France has adopted a similar position to that of the UK and
Germany. At first it looked as if the EU3 offered a negotiated
"European" solution in contrast to the policies of the
However, these efforts have not led anywhere and France also concludes that Iran must be referred to the Security Council. Like the UK, it holds a veto on the council, and while it is probably even more reluctant to impose sanctions than the UK, it might do so in the end.
A recent speech by President Jacques Chirac, defending French nuclear weapons and saying they could be used to counter terrorist threats, indicates that France is adopting a hard line in defence of its own nuclear posture and does not want Iran to develop its own nuclear technology.
Germany is the third member of the EU3 and its industrial power
added weight to the talks with Iran. It is the largest exporters
of goods to Iran and in a good position to offer incentives and
threaten sanctions. In 2004, German companies exported goods worth
3.6 billion euros ($4.43 billion) and an estimated 4 billion euros
in 2005 to Iran.
Like Britain and France, Germany (which with France opposed the Iraq war) would much prefer a negotiated outcome but, like the others, it too has been disappointed by the outcome of the talks with Iran on enrichment.

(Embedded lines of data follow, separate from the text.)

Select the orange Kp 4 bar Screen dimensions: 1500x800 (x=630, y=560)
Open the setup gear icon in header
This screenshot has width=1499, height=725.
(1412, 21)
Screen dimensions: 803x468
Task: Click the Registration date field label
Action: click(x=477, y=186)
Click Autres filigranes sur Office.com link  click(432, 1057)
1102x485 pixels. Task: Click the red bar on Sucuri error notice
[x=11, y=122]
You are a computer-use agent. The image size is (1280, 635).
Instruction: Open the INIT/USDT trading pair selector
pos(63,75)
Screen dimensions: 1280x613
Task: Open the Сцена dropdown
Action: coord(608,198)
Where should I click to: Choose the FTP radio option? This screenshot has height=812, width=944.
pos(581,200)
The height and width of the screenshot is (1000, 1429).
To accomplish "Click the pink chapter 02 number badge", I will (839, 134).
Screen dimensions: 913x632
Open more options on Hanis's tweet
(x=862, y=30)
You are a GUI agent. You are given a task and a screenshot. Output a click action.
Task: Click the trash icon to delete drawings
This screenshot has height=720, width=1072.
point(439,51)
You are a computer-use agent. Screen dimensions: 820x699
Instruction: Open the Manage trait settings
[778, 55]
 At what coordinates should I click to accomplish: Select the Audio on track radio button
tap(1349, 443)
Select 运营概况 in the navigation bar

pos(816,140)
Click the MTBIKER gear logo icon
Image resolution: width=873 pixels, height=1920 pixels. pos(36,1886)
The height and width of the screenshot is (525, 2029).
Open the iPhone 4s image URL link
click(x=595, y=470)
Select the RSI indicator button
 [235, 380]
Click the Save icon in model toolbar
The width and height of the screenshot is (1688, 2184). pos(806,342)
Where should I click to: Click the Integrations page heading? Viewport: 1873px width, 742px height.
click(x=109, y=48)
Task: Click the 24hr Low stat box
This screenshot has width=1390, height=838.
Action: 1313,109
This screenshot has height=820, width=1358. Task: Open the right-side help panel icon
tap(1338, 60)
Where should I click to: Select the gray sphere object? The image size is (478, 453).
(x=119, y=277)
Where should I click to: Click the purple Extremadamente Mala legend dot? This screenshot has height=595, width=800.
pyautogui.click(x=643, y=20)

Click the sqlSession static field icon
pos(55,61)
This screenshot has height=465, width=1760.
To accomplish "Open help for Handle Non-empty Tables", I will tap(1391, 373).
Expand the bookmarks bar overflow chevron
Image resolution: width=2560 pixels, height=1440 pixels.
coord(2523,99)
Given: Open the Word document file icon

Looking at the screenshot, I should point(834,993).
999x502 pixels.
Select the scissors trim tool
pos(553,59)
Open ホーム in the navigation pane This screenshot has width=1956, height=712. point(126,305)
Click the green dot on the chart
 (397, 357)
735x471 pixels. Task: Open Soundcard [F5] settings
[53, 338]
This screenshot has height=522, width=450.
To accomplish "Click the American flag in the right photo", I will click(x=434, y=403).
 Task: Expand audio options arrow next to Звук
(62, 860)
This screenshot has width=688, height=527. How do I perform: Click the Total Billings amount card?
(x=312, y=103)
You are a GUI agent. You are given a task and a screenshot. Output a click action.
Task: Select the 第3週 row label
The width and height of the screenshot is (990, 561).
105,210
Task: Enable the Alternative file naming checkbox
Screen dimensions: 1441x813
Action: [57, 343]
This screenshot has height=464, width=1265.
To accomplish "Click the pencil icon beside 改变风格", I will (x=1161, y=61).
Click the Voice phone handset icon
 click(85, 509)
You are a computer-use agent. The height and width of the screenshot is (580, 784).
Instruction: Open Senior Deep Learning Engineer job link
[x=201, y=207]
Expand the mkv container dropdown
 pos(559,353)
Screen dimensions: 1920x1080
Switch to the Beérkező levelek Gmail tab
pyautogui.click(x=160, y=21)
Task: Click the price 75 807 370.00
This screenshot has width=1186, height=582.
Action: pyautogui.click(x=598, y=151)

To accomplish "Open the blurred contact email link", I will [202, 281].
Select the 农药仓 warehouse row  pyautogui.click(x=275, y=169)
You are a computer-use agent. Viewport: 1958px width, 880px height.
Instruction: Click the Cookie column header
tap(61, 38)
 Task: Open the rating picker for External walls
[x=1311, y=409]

It therefore supports the referral of this issue to the Security Council. It voted in September (with Britain and France) that the issue was within the council's competence.
Russia is a vital player. It abstained in the September vote
which declared Iran in violation of its NPT commitments for having
hidden its enrichment work.
It then offered a deal to Iran under which the fuel for Iran's nuclear power programme would be made in Russia with some kind of Iranian involvement. Russia has also guaranteed to provide fuel itself anyway for the reactor it is building for Iran at Bushehr.
Iran rejected the Russian offer at first but has since said it might negotiate, so talks are likely to continue. While they do, Russia might not want a confrontation with Iran. Its veto on the Security Council also puts it in a powerful position.
China abstained in the IAEA vote in September. No country has
a veto on the IAEA but China does have one in the Security Council
and therefore its position is a vital one. So far it has indicated
concern over the issue but opposes sanctions.
China would be reluctant to see any UN measures that prevented access to Iran's oil and gas. It signed an agreement with Iran in 2004 to buy oil and gas over a number of years and it also agreed to help develop an Iranian oil field. China could be a major stumbling block in any attempt by the US to get sanctions imposed.
To general surprise and the anger of its own left wing, the
Indian government voted against Iran in the September IAEA meeting.
The Indians are now coming under pressure from the US to throw
its substantial weight behind a Security Council move.
The US is saying that a nuclear co-operation agreement reached between President George Bush and Prime Minister Manmohan Singh last year might fail in the US Congress if India does not support the US in the IAEA. Washington agreed last year to share advanced civilian nuclear technology with Delhi, lifting sanctions triggered by India's nuclear tests in 1998.
On the other hand, India is also aware of its energy interests in Iran and might not want to jeopardise those. The two countries are discussing the construction of a natural gas pipeline from Iran to India.
This is how countries voted in September 2005, when the IAEA
agreed that Iran was in violation of the NPT and that it was a
matter within the competence of the Security Council.
Voting for: Argentina, Australia, Belgium, Canada, Ecuador, France, Germany, Ghana, Hungary, India, Italy, Japan, Republic of Korea, Netherlands, Peru, Poland, Portugal, Singapore, Slovenia, Sweden, UK, US.
Abstaining: Algeria, Brazil, China, Mexico, Nigeria, Pakistan, Russia, South Africa, Sri Lanka, Tunisia, Vietnam.